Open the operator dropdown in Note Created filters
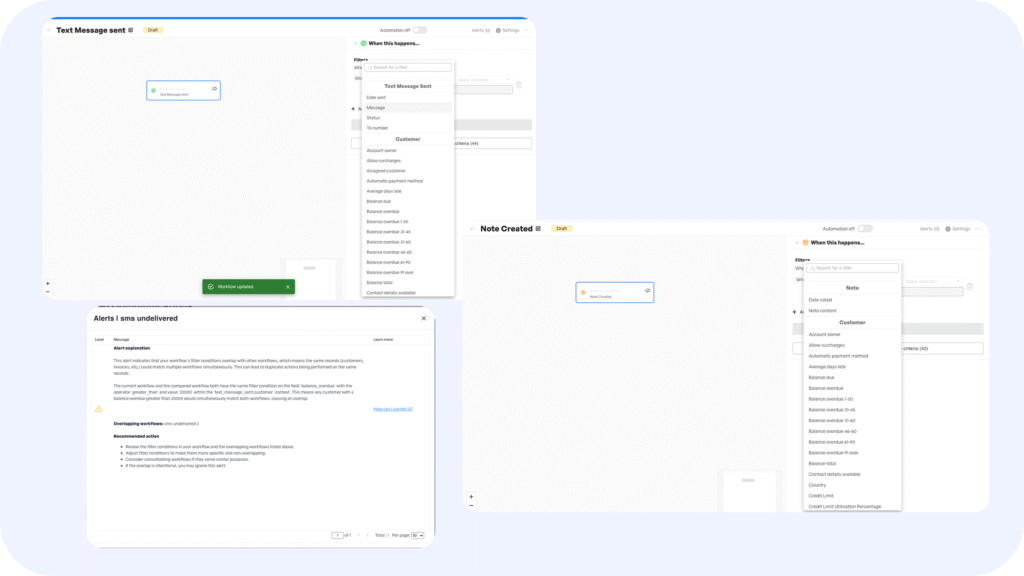Viewport: 1024px width, 576px height. click(930, 281)
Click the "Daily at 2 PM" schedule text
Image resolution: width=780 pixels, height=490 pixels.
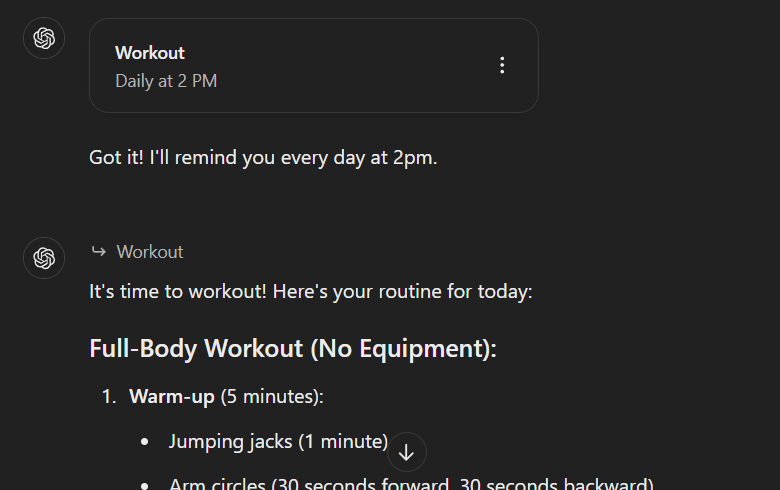coord(166,81)
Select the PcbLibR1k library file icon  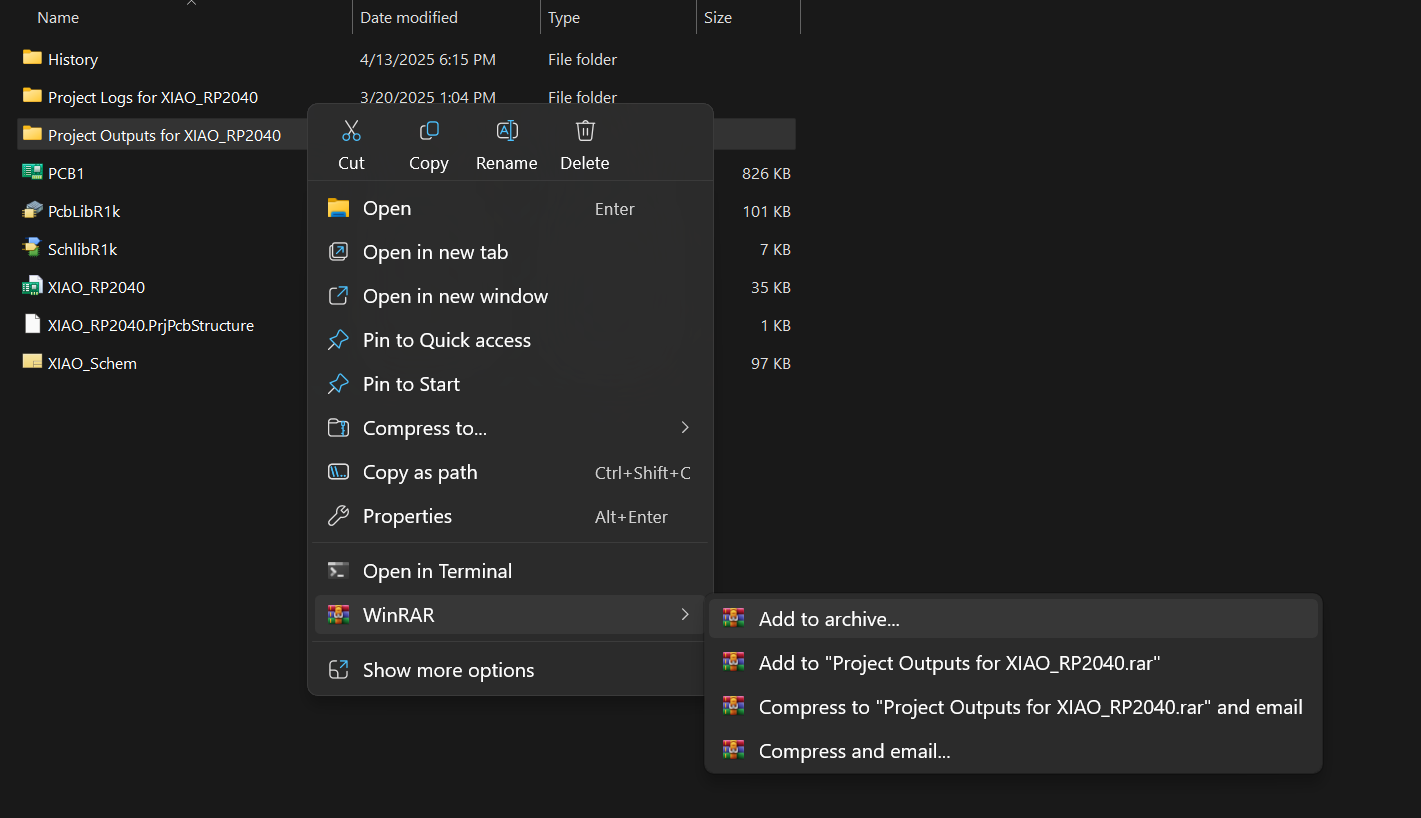pos(32,210)
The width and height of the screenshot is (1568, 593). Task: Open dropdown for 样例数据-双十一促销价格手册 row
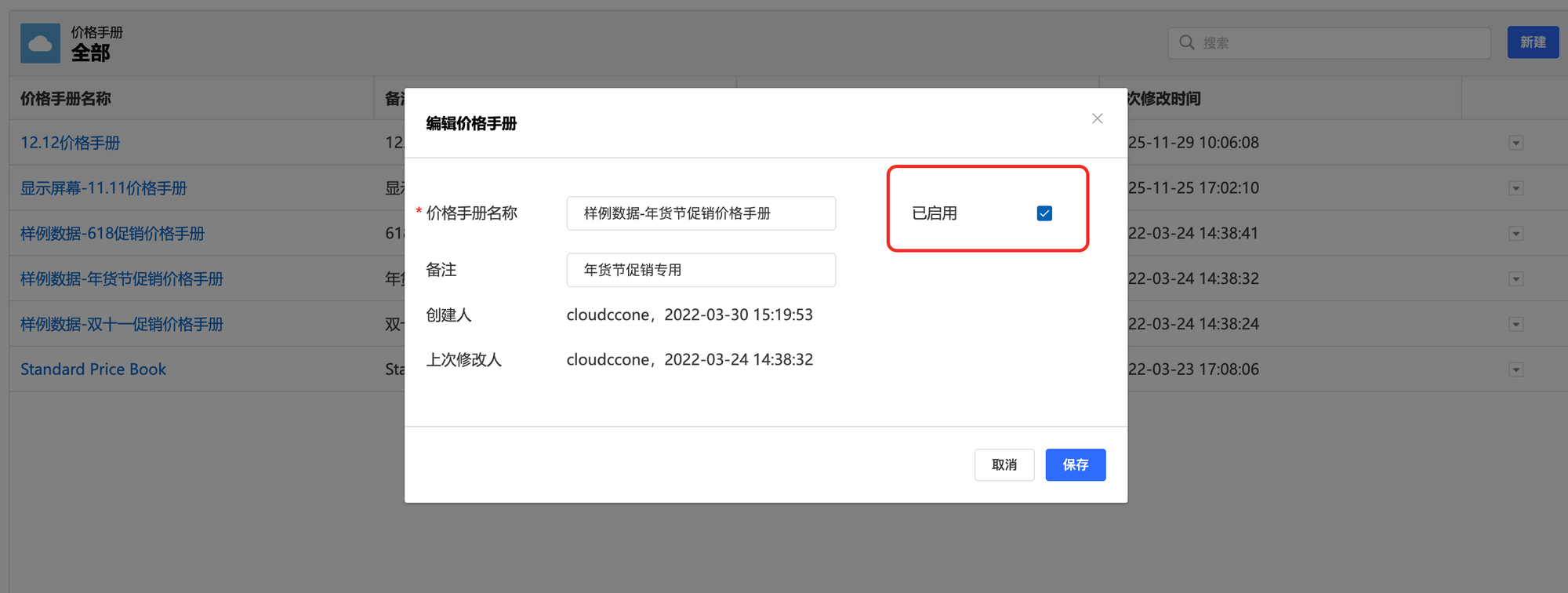click(1515, 325)
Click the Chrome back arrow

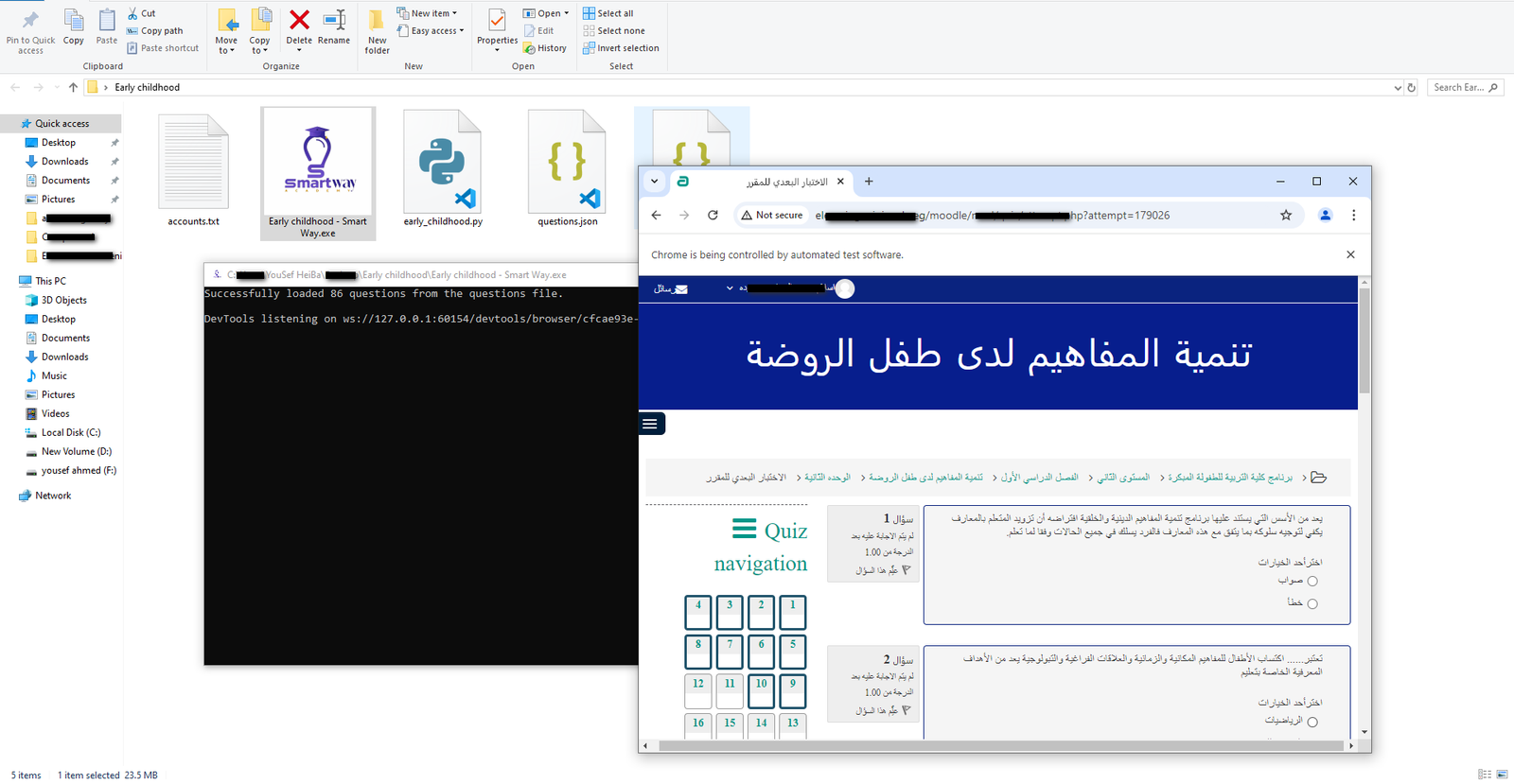click(656, 216)
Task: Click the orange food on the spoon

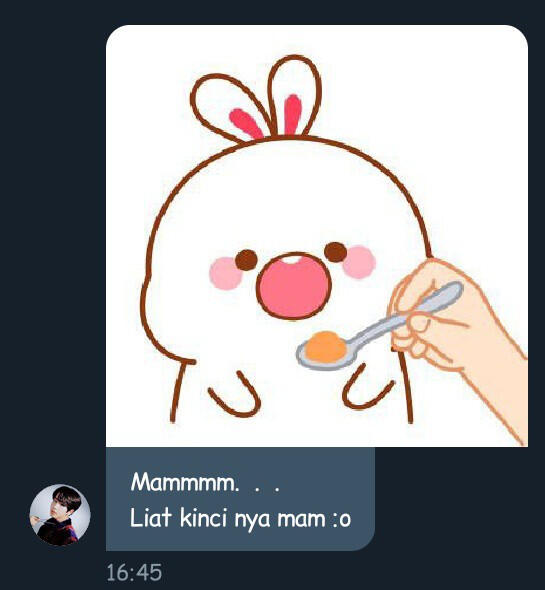Action: click(x=326, y=346)
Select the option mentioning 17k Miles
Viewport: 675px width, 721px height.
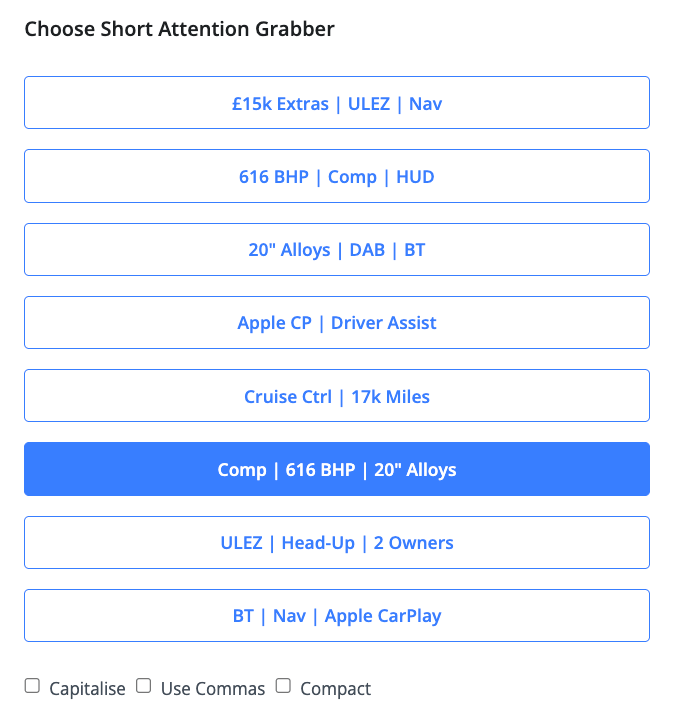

- **TASK GOAL**:
Rewrite the items from the line that contains "The width and" through the end of the items, with "spoon" changed to "fork" and all else left unchanged. Omit the pictures.

- **CORRECT OUTPUT**:
The width and height of the screenshot is (1568, 593). Task: Open dropdown for 样例数据-双十一促销价格手册 row
click(1515, 325)
Click the Chrome back arrow

click(656, 216)
Task: Click the orange food on the fork

Action: click(x=326, y=346)
Select the option mentioning 17k Miles
Viewport: 675px width, 721px height.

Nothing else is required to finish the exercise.